In view of the gigantic challenges facing the republic, that sounds increasingly odd.

Especially since the FDP's allies are going off the rails when it comes to debt.

Social Democrats and Greens mostly consider the debt brake to be a mistake anyway.

In the meantime, however, resistance to fighting the crisis on credit is also crumbling in the Union.

How delicate the matter is can already be seen in the dispute over the gas levy, which is intended to save gas importers who can no longer afford the high purchase prices.

The plan is for consumers to pay about 2.4 cents more per kilowatt hour.

Another burden for groaning citizens and companies?

Many no longer consider this to be justifiable.

Finance Minister Lindner also noted via "Bild am Sonntag" that he was "more and more concerned with the question of economic sense" when it came to the levy.

In Robert Habeck's Ministry of Economics, there are still open "financial constitutional" questions.

Does the levy tip?

At the moment it looks more and more like it.

But even then it must be clarified who will ultimately pay for the rescue of the company.

Green leader Ricarda Lang formulated a biting message in the direction of the FDP chairman on Sunday: "The gas surcharge can go as soon as the Ministry of Finance shows a willingness for alternatives and this alternative is of course clear: financing stabilization from the budget."

controversy over nuclear power

In the end, the price catastrophe could tear down several certainties - both very current ones and those that have existed for a long time.

Because not only the gas surcharge and the debt brake could fall.
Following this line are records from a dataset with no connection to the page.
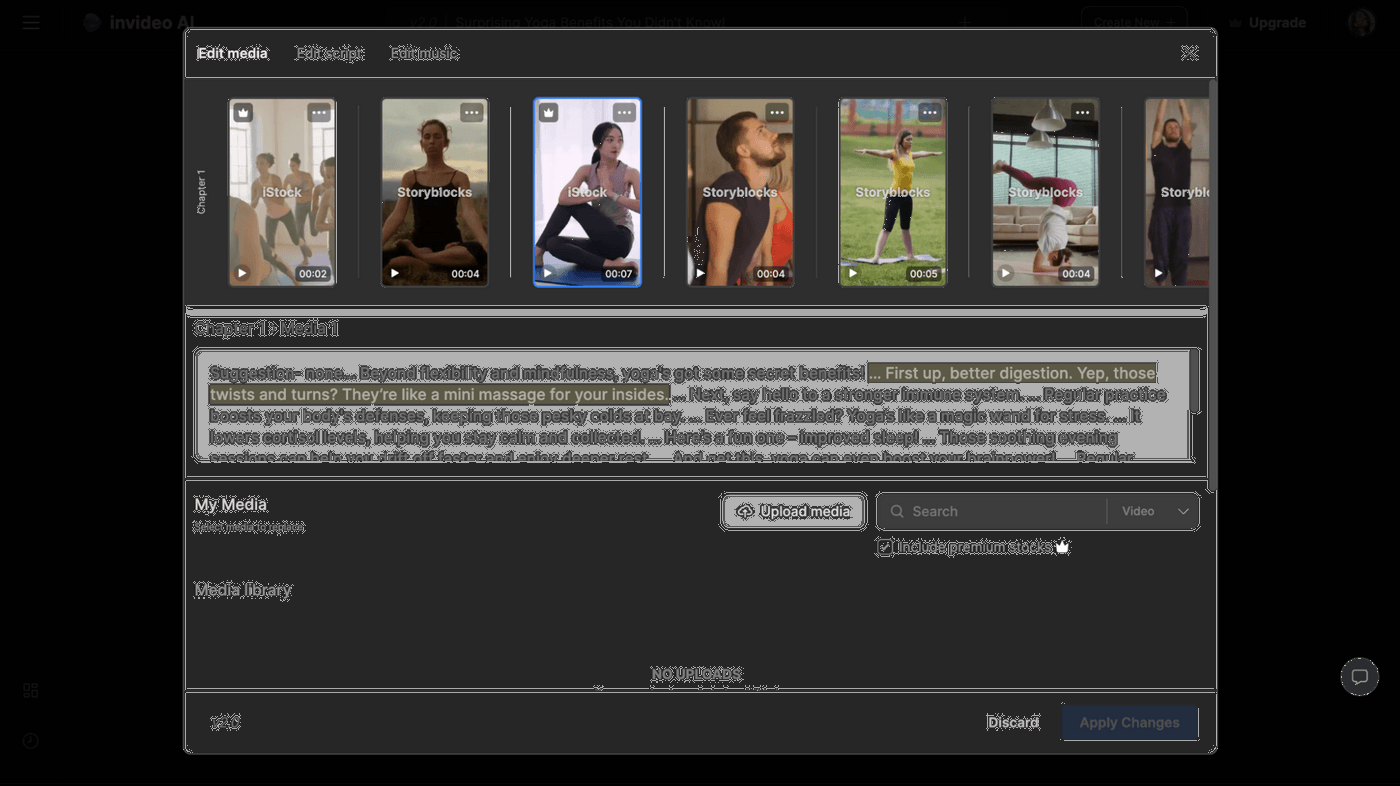Viewport: 1400px width, 786px height.
Task: Click three-dot menu on meditation clip
Action: tap(471, 113)
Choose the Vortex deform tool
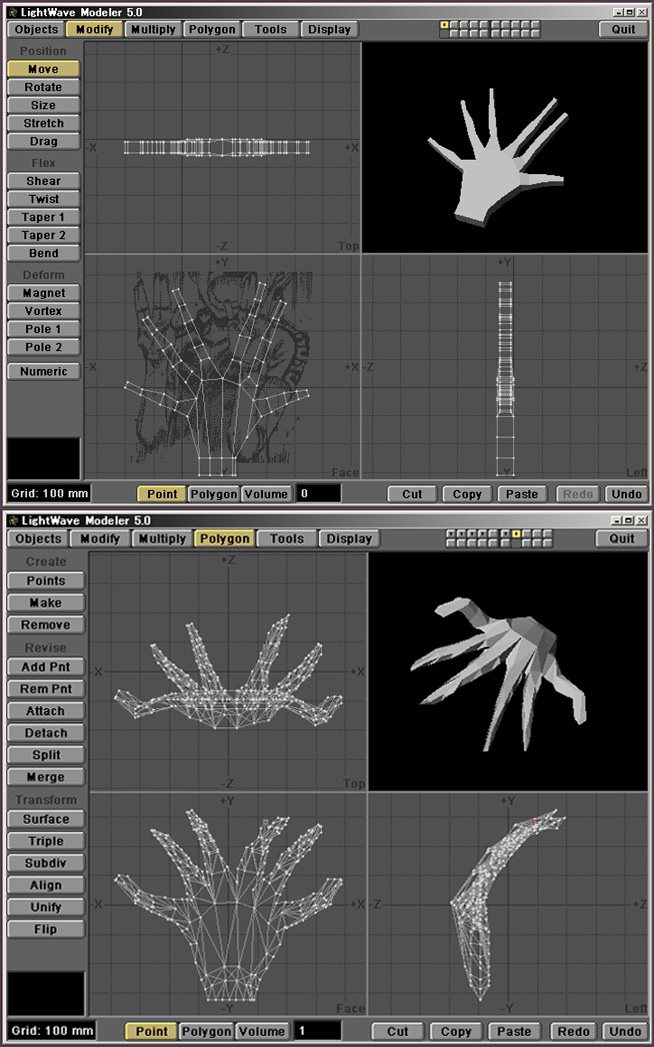Image resolution: width=654 pixels, height=1047 pixels. [x=44, y=311]
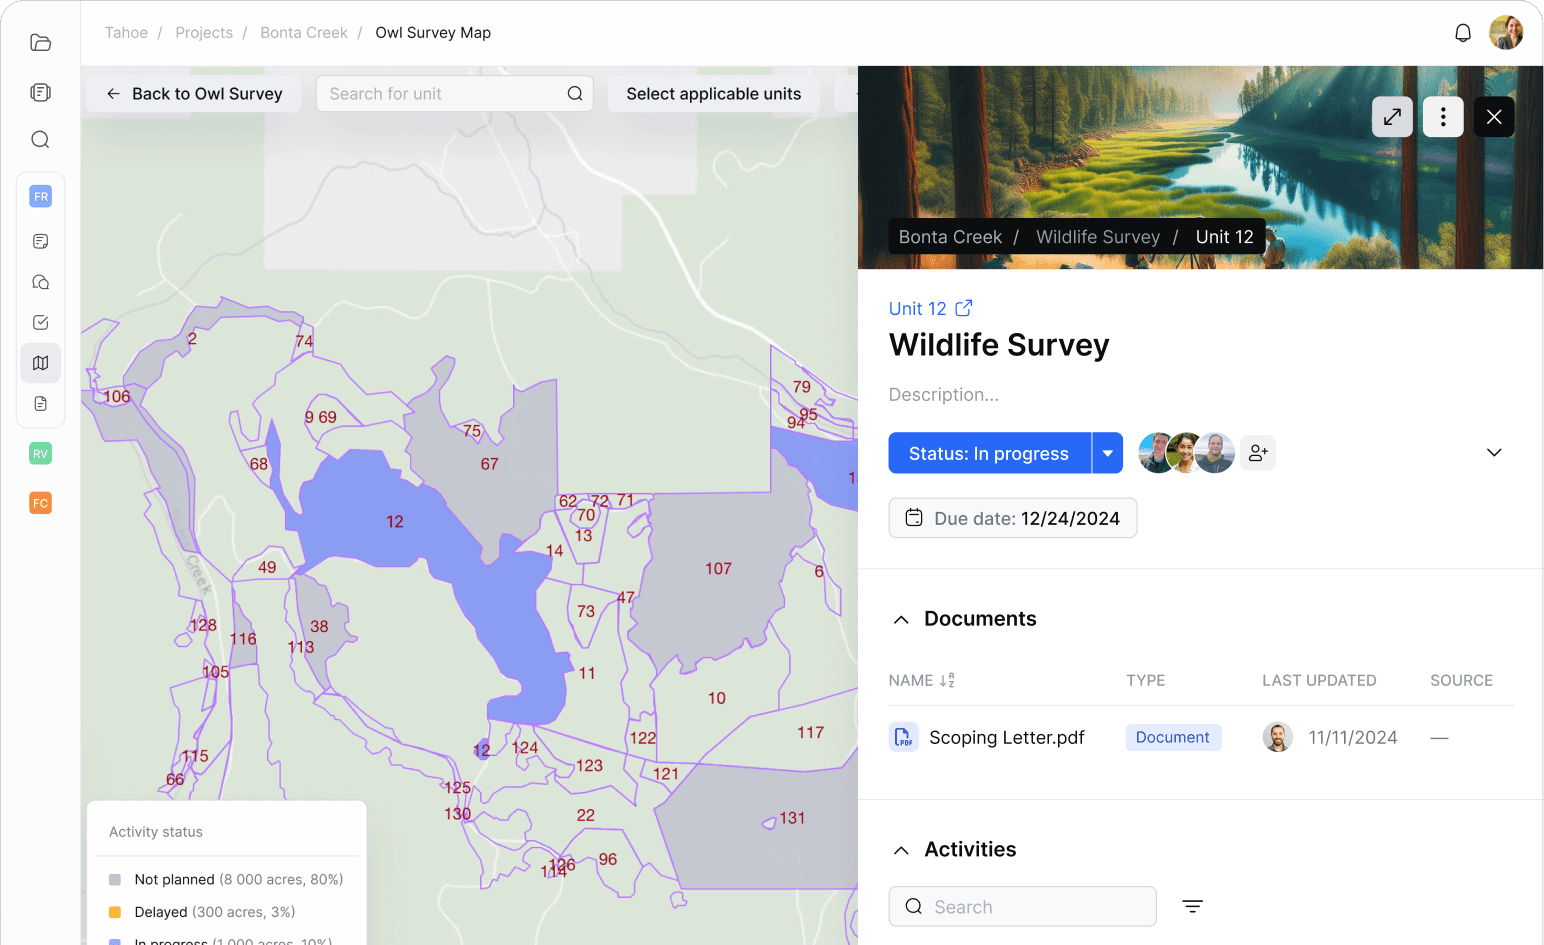Select the tasks checklist icon in sidebar

pos(40,322)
In any case, Lindner made it clear at the weekend that he wants to use the talks about capping gas prices to soften the Greens' anti-nuclear power stance.

"A gas price brake must be decided in combination with measures such as the extension of nuclear energy," said Lindner.

So the negotiations are likely to be tough.

Only: winter is approaching and with it the days when the heating is turned up.

So the government doesn't have much time.

Or as the SPD deputy Mieves says: "It is now important that we as a coalition implement the agreed things, and quickly."